Um nicht bei Wind und Wetter in zugigen Ecken stehen zu müssen, können Raucher auf ein neuartiges und innovatives Produkt zurückgreifen. Die sogenannte E-Zigarette sind ein echter Hingucker und zieht neugierige Blicke nur so auf sich. Hinzu kommt, dass man sie auch an eigentlich rauchfreien Orten „rauchen“ kann. Wie geht das?
Die elektrische Zigarette stinkt nicht, der Qualm stinkt nicht und man benötigt auch keinen Aschenbecher, um die Asche und den Filter zu entsorgen. Sie ermöglicht ein rauchähnliches Rauchen und sieht dabei nur aus wie eine herkömmliche Zigarette aus Papier.

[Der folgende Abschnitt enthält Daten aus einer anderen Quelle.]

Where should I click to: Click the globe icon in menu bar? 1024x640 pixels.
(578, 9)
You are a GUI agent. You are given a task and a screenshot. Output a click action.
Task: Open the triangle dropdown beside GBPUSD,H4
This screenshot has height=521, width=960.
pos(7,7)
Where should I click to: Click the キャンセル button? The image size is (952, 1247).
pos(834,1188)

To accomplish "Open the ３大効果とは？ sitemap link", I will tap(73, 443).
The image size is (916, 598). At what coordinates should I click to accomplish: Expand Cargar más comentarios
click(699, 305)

E-Zigaretten bestehen aus einem sogenannten Atomizer, einem Vernebler, der aus einer Flüssigkeit Qualm erzeugt. Außerdem verfügt sie über eine Stromquelle. Während der Inhalation wird der Atomizer entsprechend erhitzt, um das Liquid zu verdampfen. Zusätzlich leuchtet während des Rauchens ein kleines rotes Licht.

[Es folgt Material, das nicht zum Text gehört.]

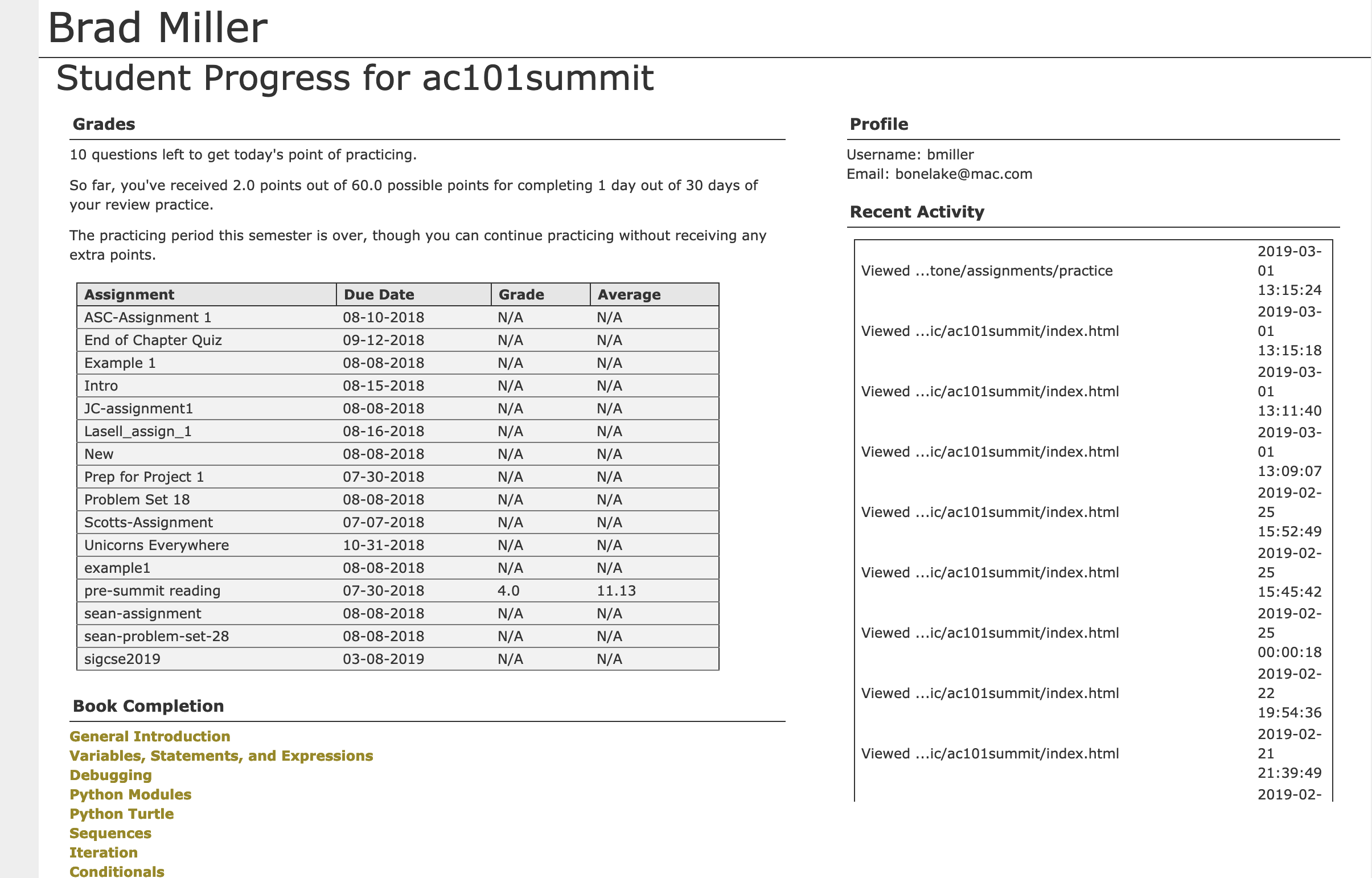Click the email address bonelake@mac.com

pos(963,174)
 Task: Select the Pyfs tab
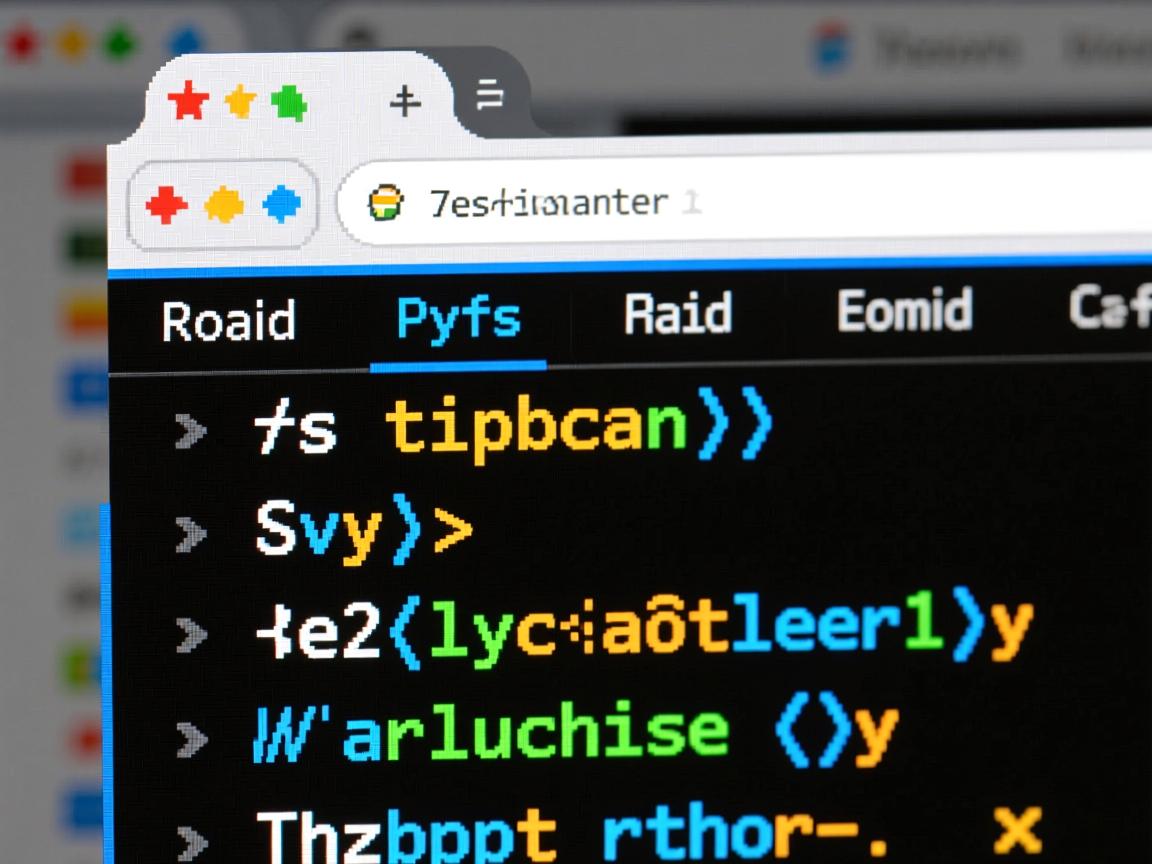pyautogui.click(x=458, y=319)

Diese technisch innovativen elektrischen Zigaretten gibt es bei Vitasmoke. Es gibt Liquids, die Nikotin enthalten und in den verschiedensten Geschmacksrichtungen erhältlich sind. So kann man rauchen und beispielsweise dennoch einen leichten Whiskygeschmack im Mund haben. Und so eignet sich die E-Zigarette nicht nur für all jene, die auch an den Orten rauchen möchten, an denen es eben nicht mehr erlaubt ist, sondern vielleicht sogar für Personen, die ihren Zigarettenkonsum reduzieren müssen.
So oder so ist die elektrische und moderne Form des Rauchens inzwischen ein richtiger Trend und wird auch als Stilmittel in Hollywoodfilmen eingesetzt und wirkt so auch gegen den Zeitgeist, rauchen insgesamt als gesundheitsschädlich zu verbieten.